Elezioni amministrative 2012: arrivano i primi dati sull’affluenza alle urne. La rilevazione alle ore 12.00 di oggi (6 Maggio 2012) registra un 13% di affluenza per queste elezioni amministrative 2012. Il dato relativo alle omologhe elezioni scorse registrava un’affluenza del 15.4%, con un calo quindi del 2.4%.
I dati sull’affluenza di questa mattina alle elezioni amministrative 2012 sono stati diffusi dal sito ufficiale del Viminale. L’affluenza del 13% non riguarda i comuni delle regioni autonome in cui si vota (Sicilia e Friuli Venezia Giulia). Le elezioni amministrative 2012 interessano quasi un migliaia di comuni, per un corpo elettorale di circa 9.500.000 di cittadini italiani. Oggi si vota fino alle ore 22.00. Le elezioni amministrative 2012 vedranno le urne aperte anche nella giornata di domani (7 Maggio 2012), dalle ore 7.00 alle ore 22.00.

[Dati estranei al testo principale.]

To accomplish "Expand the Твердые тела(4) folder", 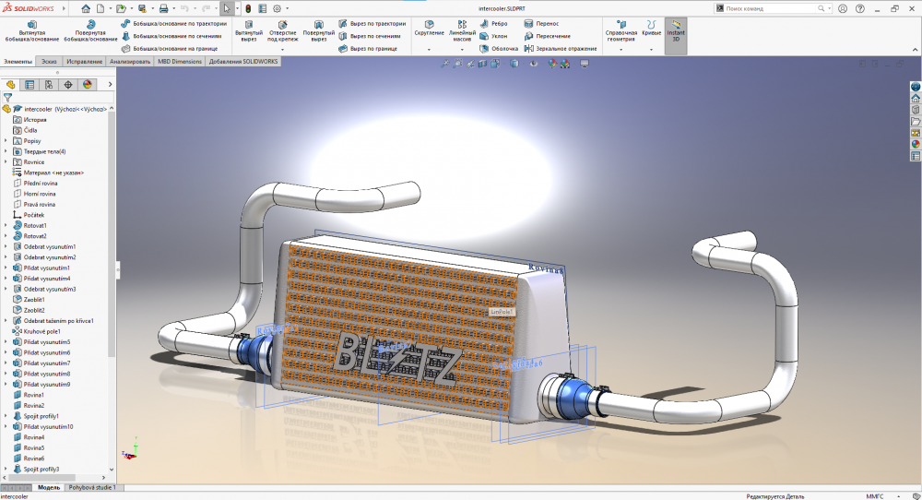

Questi i 26 capoluoghi di provincia in cui si vota per le elezioni comunali 2012: Alessandria, Asti, Cuneo, Como, Monza, Belluno, Verona, Gorizia, Genova, La Spezia, Parma, Piacenza, Lucca, Pistoia, Frosinone, Rieti, L’Aquila, Isernia, Brindisi, Lecce, Taranto, Trani, Catanzaro, Agrigento, Palermo, Trapani, Oristano e Lanusei.
COME SI VOTA
La SCHEDA AZZURRA riguarderà i comuni con popolazione superiore a 15.000 abitanti, nelle regioni a statuto ordinario. Nella scheda azzurra saranno presenti nomi e cognomi dei candidati sindaco, collocati in un apposito spazio. Saranno presenti anche simboli relativi alla lista (o alle liste) a cui sono legati i candidati.
Nelle elezioni amministrative 2012 è possibile indicare le proprie preferenze in diversi modi. L’elettore può votare per una delle liste, con un segno sul simbolo relativo. In questo modo si vota automaticamente il candidato sindaco presentato dalla lista.
Si può altresì votare soltanto per il sindaco, senza scegliere alcuna lista oppure votando anche per una lista collegata al candidato sindaco.
E’ possibile anche votare per un candidato sindaco e per una lista non collegata a lui (si tratta di un voto disgiunto).
L’elettore può esprimere la propria preferenza anche per i consiglieri comunali, indicando il cognome del candidato a cui intende attribuire il voto. In caso di omonimia, si può aggiungere il nome al cognome e la data di nascita.
Più semplice la situazione per l’eventuale voto di ballottaggio: sarà sufficiente un segno sul nome del candidato sindaco preferito.
Vediamo ora come si vota con la SCHEDA AZURRA nei comuni con meno di 15.000 abitanti, nelle regioni a statuto ordinario. Sostanzialmente valgono le regole appena descritte per i comuni sopra i 15.000 abitanti, a parte il fatto che non è prevista la possibilità del voto disgiunto (quindi non è possibile votare contemporaneamente per un candidato sindaco e per una lista che non è collegata a lui).